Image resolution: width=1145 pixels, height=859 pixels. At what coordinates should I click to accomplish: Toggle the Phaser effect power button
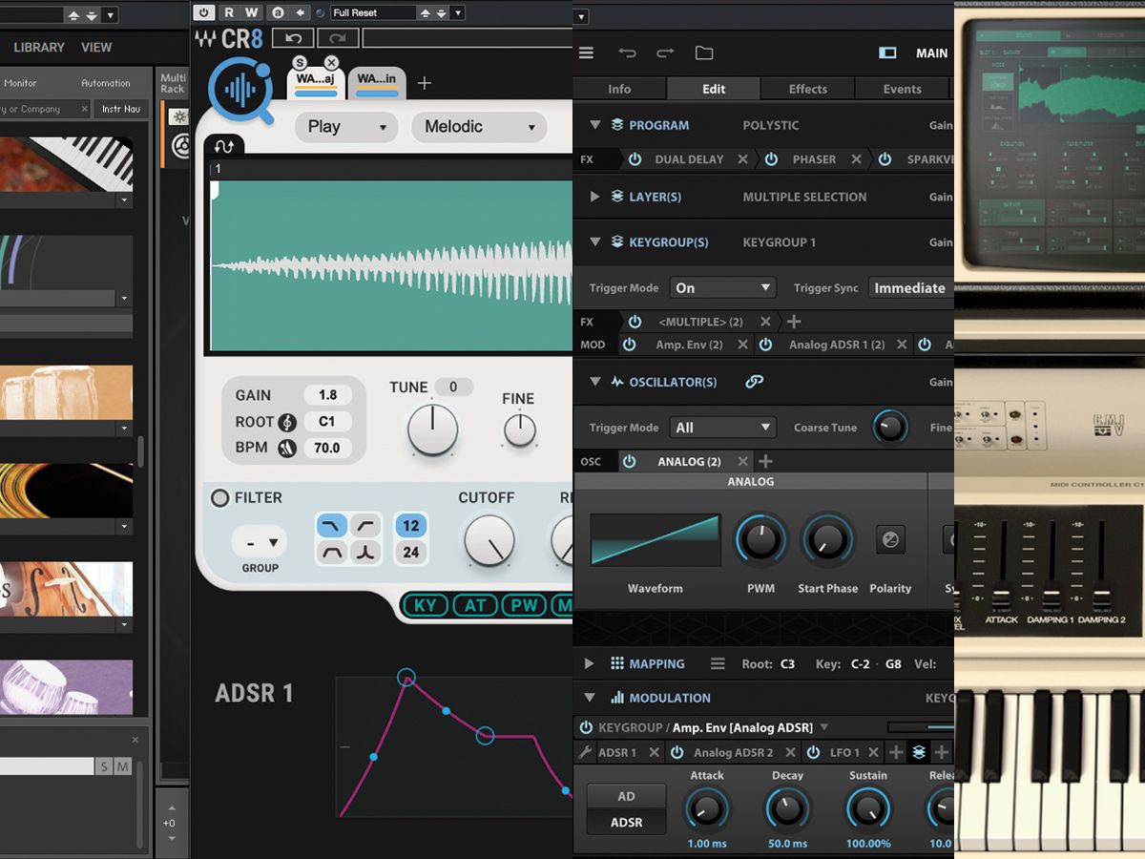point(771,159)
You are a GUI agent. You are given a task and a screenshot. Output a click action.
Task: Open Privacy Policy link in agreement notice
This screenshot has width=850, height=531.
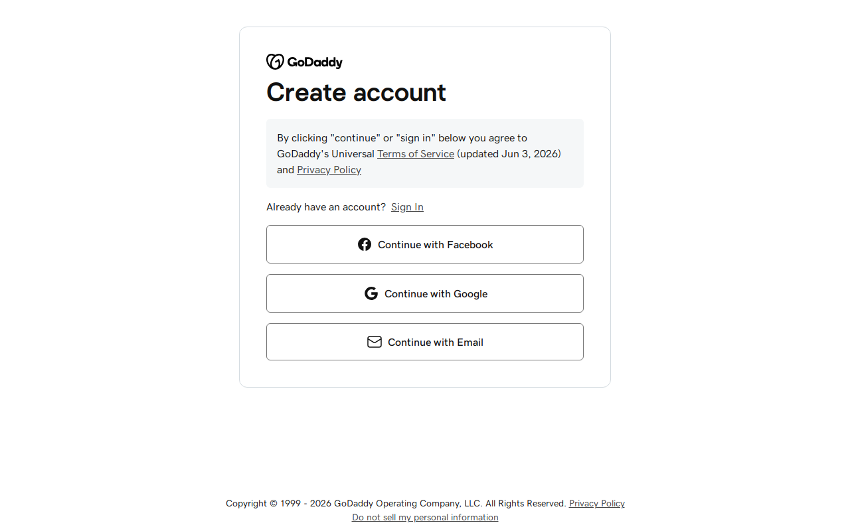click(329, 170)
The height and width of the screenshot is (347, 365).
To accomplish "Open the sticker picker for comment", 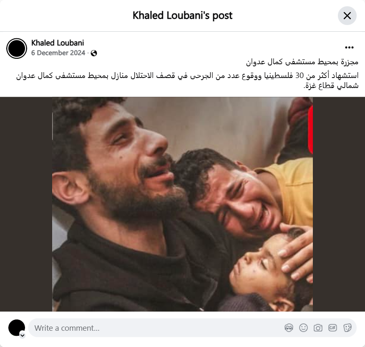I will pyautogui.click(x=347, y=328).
---
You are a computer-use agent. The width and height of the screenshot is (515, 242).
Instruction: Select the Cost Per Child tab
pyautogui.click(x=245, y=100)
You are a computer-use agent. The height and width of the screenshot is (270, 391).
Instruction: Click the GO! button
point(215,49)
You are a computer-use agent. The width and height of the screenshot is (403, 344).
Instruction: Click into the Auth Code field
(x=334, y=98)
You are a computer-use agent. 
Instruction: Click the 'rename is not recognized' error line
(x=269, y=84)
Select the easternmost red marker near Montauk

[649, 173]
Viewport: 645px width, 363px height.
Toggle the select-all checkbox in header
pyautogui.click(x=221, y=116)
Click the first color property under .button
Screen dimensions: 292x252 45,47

# [WHAT YOU SHOULD DO]
The required reply is the count of lines in the entries above where the string "agent" appears, and nothing more.

# [EXERCISE RESULT]
5